The challenge is not the comparison. It is pointer stability.

If the head itself should disappear, or if several matching nodes appear in a row, code without a dummy node often fractures into special cases.

Why Dummy Nodes Are So Useful

Without a dummy node, the head has special status. Deleting it requires different logic from deleting a middle node.

With a dummy node, there is always a stable node before the real list:

dummy -> head -> ...

Now the operation is always the same:

• inspect current.next
• if it should be removed, bypass it
• otherwise move current forward

That one change makes the algorithm easier to reason about and much harder to break.

Core Invariant

At the start of each loop iteration:

• all nodes before current are already finalized in the output list
• current.next is the next node to classify

If current.next.val == val, we unlink that node. If not, we keep it and advance current.

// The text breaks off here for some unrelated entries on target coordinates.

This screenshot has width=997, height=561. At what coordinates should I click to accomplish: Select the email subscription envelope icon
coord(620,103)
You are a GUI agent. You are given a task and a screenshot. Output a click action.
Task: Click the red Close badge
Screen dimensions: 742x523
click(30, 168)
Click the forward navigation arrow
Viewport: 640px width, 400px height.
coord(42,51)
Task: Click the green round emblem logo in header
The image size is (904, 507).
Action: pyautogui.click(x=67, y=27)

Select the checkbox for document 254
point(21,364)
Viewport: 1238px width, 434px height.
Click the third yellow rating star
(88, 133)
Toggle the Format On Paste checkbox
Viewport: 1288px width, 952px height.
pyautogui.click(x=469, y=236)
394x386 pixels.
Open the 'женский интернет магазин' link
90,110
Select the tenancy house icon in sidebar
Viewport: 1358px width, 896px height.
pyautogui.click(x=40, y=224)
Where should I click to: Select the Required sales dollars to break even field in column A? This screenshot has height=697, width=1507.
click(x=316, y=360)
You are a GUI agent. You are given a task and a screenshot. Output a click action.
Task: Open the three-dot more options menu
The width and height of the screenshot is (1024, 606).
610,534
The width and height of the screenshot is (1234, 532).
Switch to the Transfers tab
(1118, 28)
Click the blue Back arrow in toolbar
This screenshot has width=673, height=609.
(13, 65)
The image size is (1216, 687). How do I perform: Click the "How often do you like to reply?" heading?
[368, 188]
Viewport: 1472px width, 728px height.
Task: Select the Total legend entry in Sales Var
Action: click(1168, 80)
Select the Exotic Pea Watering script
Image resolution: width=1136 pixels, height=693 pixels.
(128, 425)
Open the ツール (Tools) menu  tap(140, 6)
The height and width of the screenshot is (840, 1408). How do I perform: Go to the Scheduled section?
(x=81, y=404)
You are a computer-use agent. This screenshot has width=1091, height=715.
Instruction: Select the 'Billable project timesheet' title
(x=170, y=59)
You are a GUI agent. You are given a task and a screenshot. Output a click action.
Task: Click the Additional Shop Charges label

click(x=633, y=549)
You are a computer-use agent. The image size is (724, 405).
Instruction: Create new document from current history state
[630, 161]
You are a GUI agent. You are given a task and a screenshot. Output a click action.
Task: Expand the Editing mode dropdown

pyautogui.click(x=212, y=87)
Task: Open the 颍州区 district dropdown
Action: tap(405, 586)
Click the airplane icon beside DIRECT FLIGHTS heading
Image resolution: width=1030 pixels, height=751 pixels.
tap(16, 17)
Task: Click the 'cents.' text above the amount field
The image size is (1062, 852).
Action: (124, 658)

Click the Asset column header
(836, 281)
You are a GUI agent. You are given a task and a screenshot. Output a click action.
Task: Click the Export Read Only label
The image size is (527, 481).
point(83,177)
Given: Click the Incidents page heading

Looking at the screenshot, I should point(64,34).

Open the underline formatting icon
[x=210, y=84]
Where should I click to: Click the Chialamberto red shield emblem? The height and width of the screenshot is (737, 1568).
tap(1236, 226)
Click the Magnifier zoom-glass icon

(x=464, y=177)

The important subtlety is that after deletion, current stays where it is. That allows us to inspect the new current.next, which might also need to be removed.

Java Solution

class Solution {
    public ListNode removeElements(ListNode head, int val) {
        ListNode dummy = new ListNode(0);
        dummy.next = head;

        ListNode current = dummy;

        while (current.next != null) {
            if (current.next.val == val) {
                current.next = current.next.next;
            } else {
                current = current.next;
            }
        }

        return dummy.next;
    }
}

Why This Works

There are only two cases:

Case 1: The Next Node Must Be Deleted

current.next = current.next.next;

We do not move current. We need to inspect the new next node because multiple target values can appear consecutively.

Case 2: The Next Node Should Stay

current = current.next;

Now that node is part of the finalized output prefix, so moving forward is safe.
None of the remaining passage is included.